Thread-safe posting of events

In Qt, one thread is always the event thread: that is, the thread that pulls events from the window system and dispatches them to widgets. The static method QThread::postEvent() posts events from threads other than the event thread. The event thread is woken up and the event delivered from within the event thread just as a normal window system event is. For instance, you could force a widget to repaint from a different thread by doing the following:

    QWidget *mywidget;
    QThread::postEvent( mywidget, new QPaintEvent( QRect(0, 0, 100, 100) ) );
  

This (asynchronously) makes mywidget repaint a 100x100 square of its area.

The Qt library mutex

The Qt library mutex provides a method for calling Qt methods from threads other than the event thread. For example:

  QApplication *qApp;
  QWidget *mywidget;

  qApp->lock();

  mywidget->setGeometry(0,0,100,100);

  QPainter p;
  p.begin(mywidget);
  p.drawLine(0,0,100,100);
  p.end();

  qApp->unlock();
  

Calling a function in Qt without holding a mutex will generally result in unpredictable behavior. You must hold the Qt library mutex before calling a GUI-related function from a different thread. In this context, all functions that may ultimately access any graphics or window system resources are GUI-related. Using container classes, strings and I/O classes does not require any mutex if that object is only accessed by one thread.

Caveats

Some things to watch out for when programming with threads:

  • Don't do any blocking operations while holding the Qt library mutex. This will freeze up the event loop.

  • Make sure you lock a recursive QMutex as many times as you unlock it, no more and no less.

  • Lock the Qt application mutex before calling anything except for the Qt container and tool classes.

  • Be wary of implicitly shared classes; you should avoid copying them with operator=() between threads. There are plans to improve this in a future Qt release.

  • Be wary of Qt classes which were not designed with thread safety in mind; for instance, QPtrList's API is not thread-safe and if different threads need to iterate through a QPtrList they should lock before calling QPtrList::first() and unlock after reaching the end, rather than locking and unlocking around QPtrList::next().

  • Be sure to create objects that inherit or use QWidget, QTimer and QSocketNotifier objects only in the GUI thread. On some platforms, such objects created in a thread other than the GUI thread will never receive events from the underlying window system.

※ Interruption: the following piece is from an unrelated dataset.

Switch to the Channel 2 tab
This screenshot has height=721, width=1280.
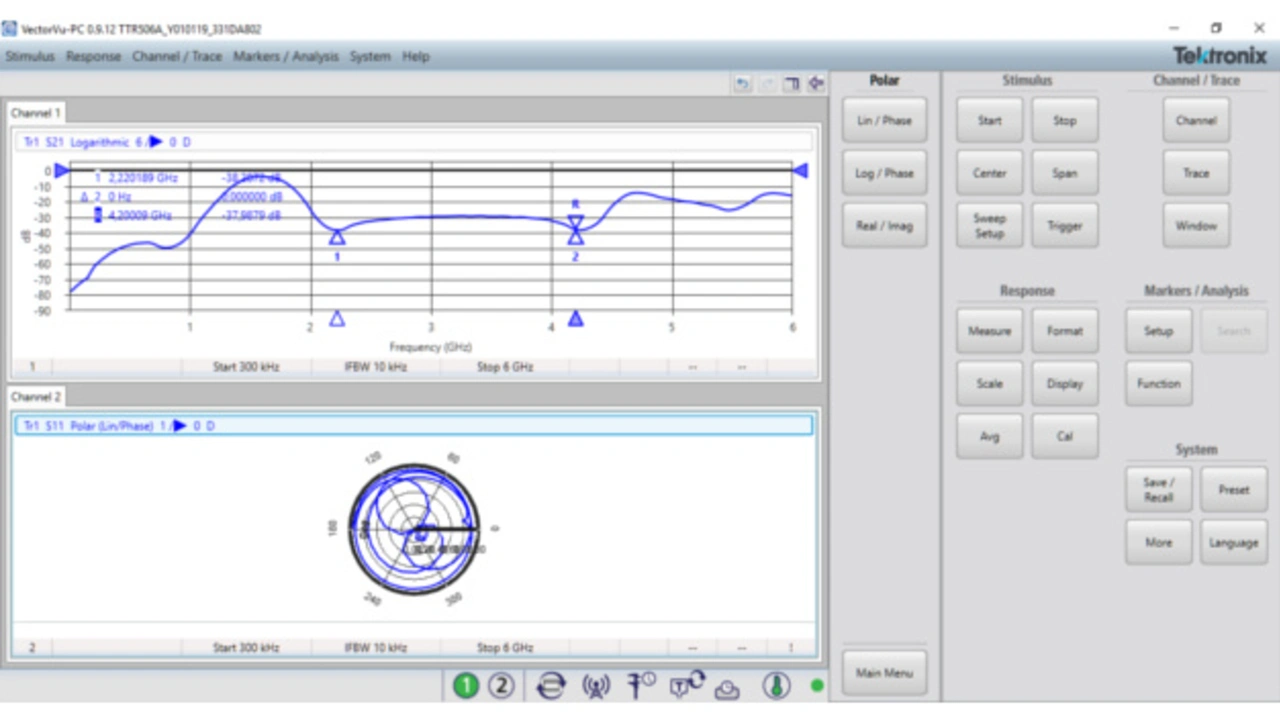click(x=37, y=397)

  • Similar to the above, only use the QNetwork classes inside the GUI thread. A common question asked is if a QSocket can be used in multiple threads. This is unnecessary, since all of the QNetwork classes are asynchronous.

  • Never call a function that attempts to processEvents() from a thread other than the GUI thread. This includes QDialog::exec(), QPopupMenu::exec(), QApplication::processEvents() and others.

  • Don't mix the normal Qt library and the threaded Qt library in your application. This means that if your application uses the threaded Qt library, you should not link with the normal Qt library, dynamically load the normal Qt library or dynamically load another library or plugin that depends on the normal Qt library. On some systems, doing this can corrupt the static data used in the Qt library.